The Albuquerque multifamily sales market is on quite a roll, according to Steve Monroe, managing director of CB Richard Ellis. “Consisting of approximately 70,000 units, the sector has shown good stability in recent years, and is certainly healthier than most of its peers in the southwestern United States,” he says. “Unlike many cities in Arizona, Utah, Colorado and Texas, Albuquerque has shown remarkable discipline in terms of new construction of larger multifamily properties. In fact, the number of new market-rate properties built in the area in the past 5 years can be counted on one hand.”

Additionally, there have been a handful of tax credit and/or senior-living projects built. Long-term average construction in the metro area the past 30 years has been about 1,700 units per year. By contrast, in recent years the average has decreased to around 600 units per year. “While it is tempting to credit local developers for their restraint, the fact is that there are very few remaining parcels in the metro area that are zoned for multifamily and have infrastructure and access in place,” adds Monroe.

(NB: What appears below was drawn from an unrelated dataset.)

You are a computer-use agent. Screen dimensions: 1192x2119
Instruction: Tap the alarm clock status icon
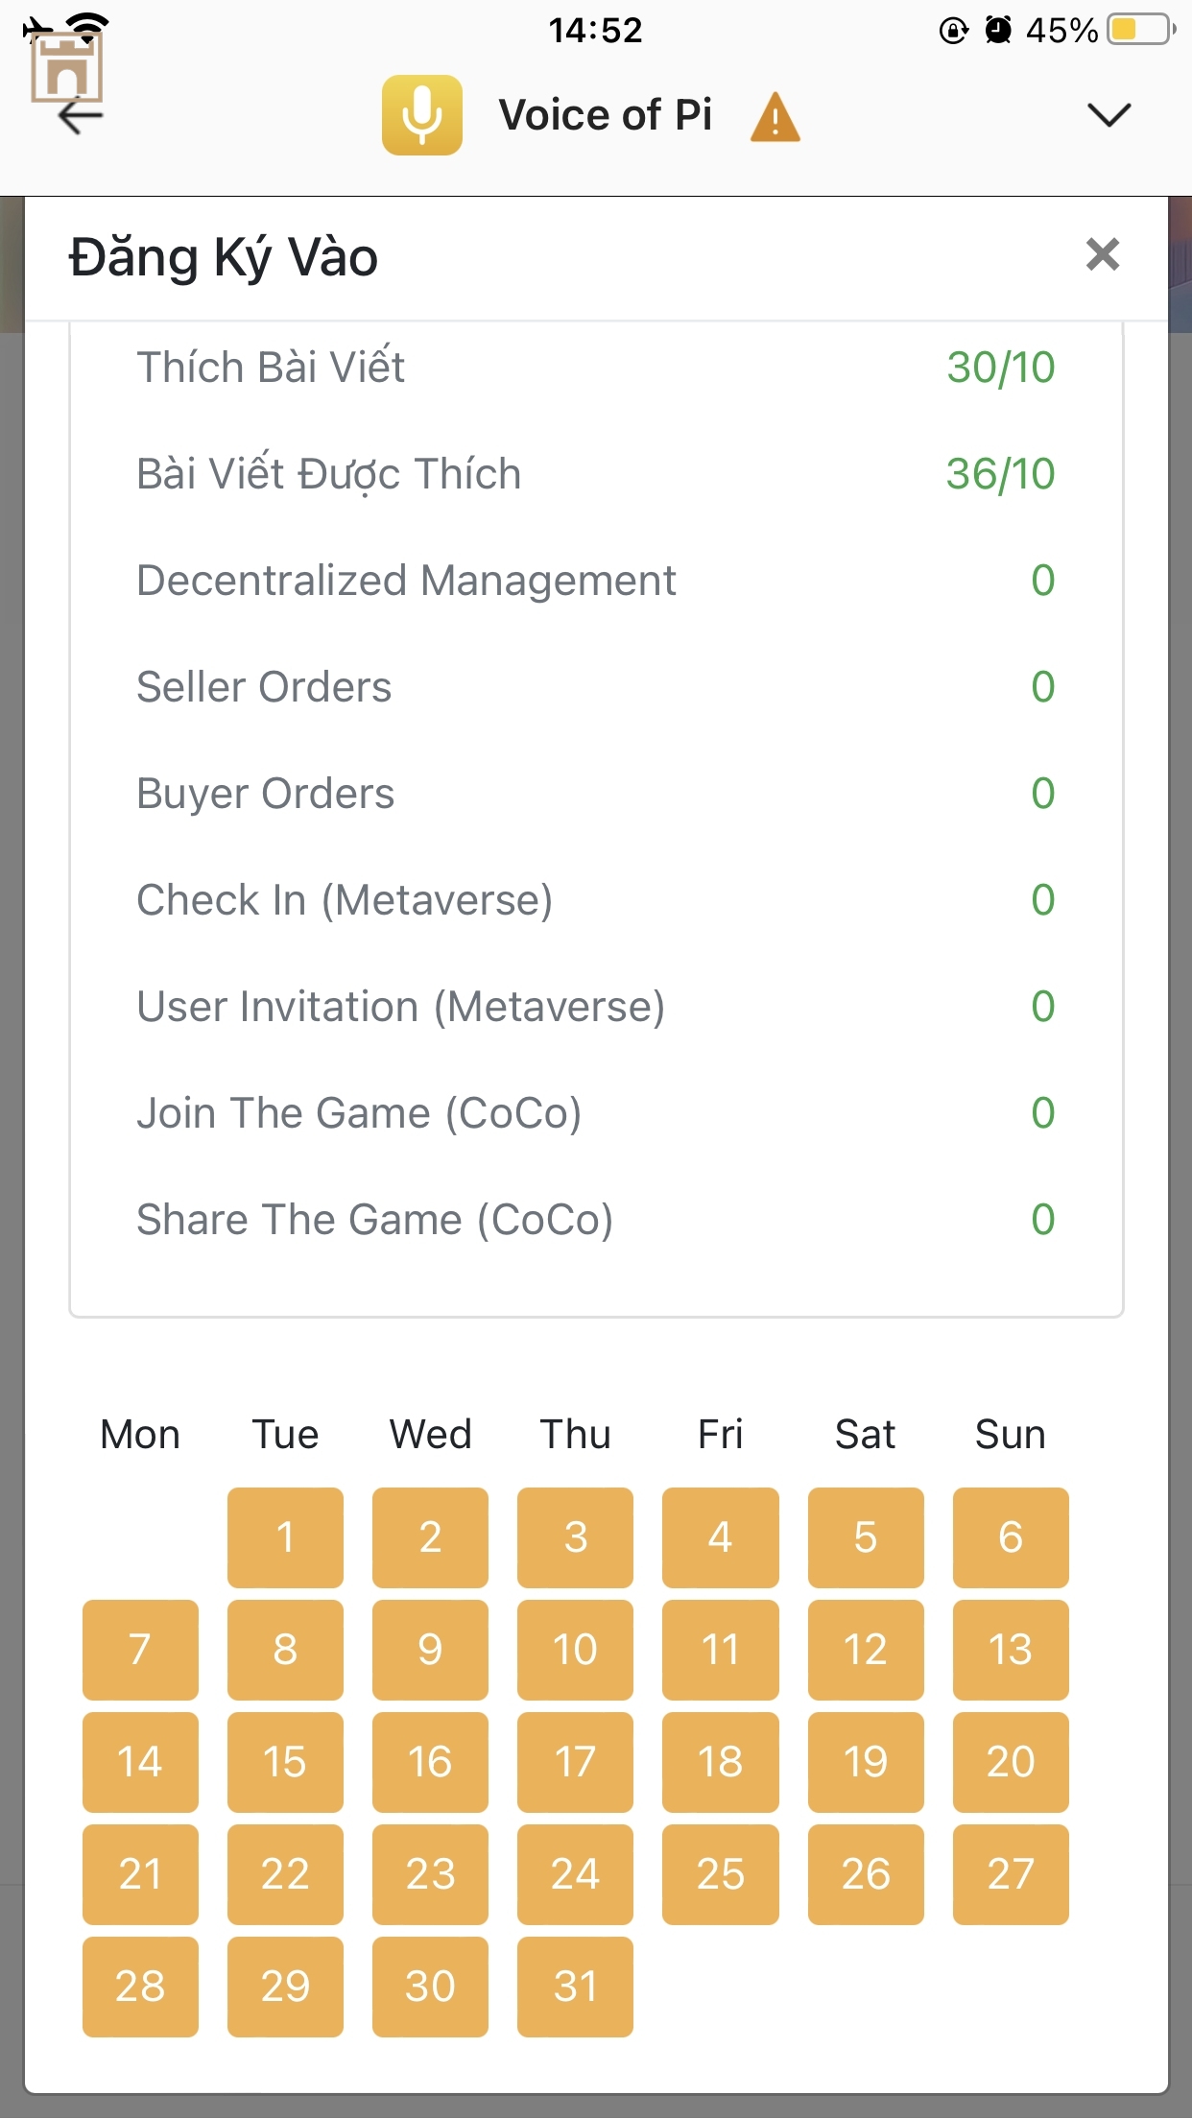998,31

Vacancy in Albuquerque’s multifamily market is approximately 5.5 percent with Class A product performing better than average, says Bill Fox, senior investment advisor for Hendricks & Partners in Albuquerque. Occupancy for Class B and C locations ranges between 88 and 95 percent. Multifamily rents range from $0.57 per square foot for large older properties to $1.10 per square foot for new upscale studio units.

Investors have been drawn to the combination of low vacancy rates, low construction levels, steady employment growth and the availability of assets in most cases below replacement cost. During the last 15 years, there have typically been three or four sales per year of multifamily properties of 100 units or more. In the past couple of years, that level of activity has shot up to 10 or 12 properties per year.

Apartment ownership in Albuquerque has changed as well. In the late 1980s and throughout the ‘90s, institutional owners had a large presence, but, since 2000, these large players have chosen to concentrate on a smaller number of large metro areas. The multifamily void in New Mexico’s biggest — but still mid-size — market has been filled by private capital buyers like family partnerships, tenant-in-common buyers and limited partnerships. Every major apartment acquisition in Albuquerque in the past 5 years has been made by a private entity of some kind.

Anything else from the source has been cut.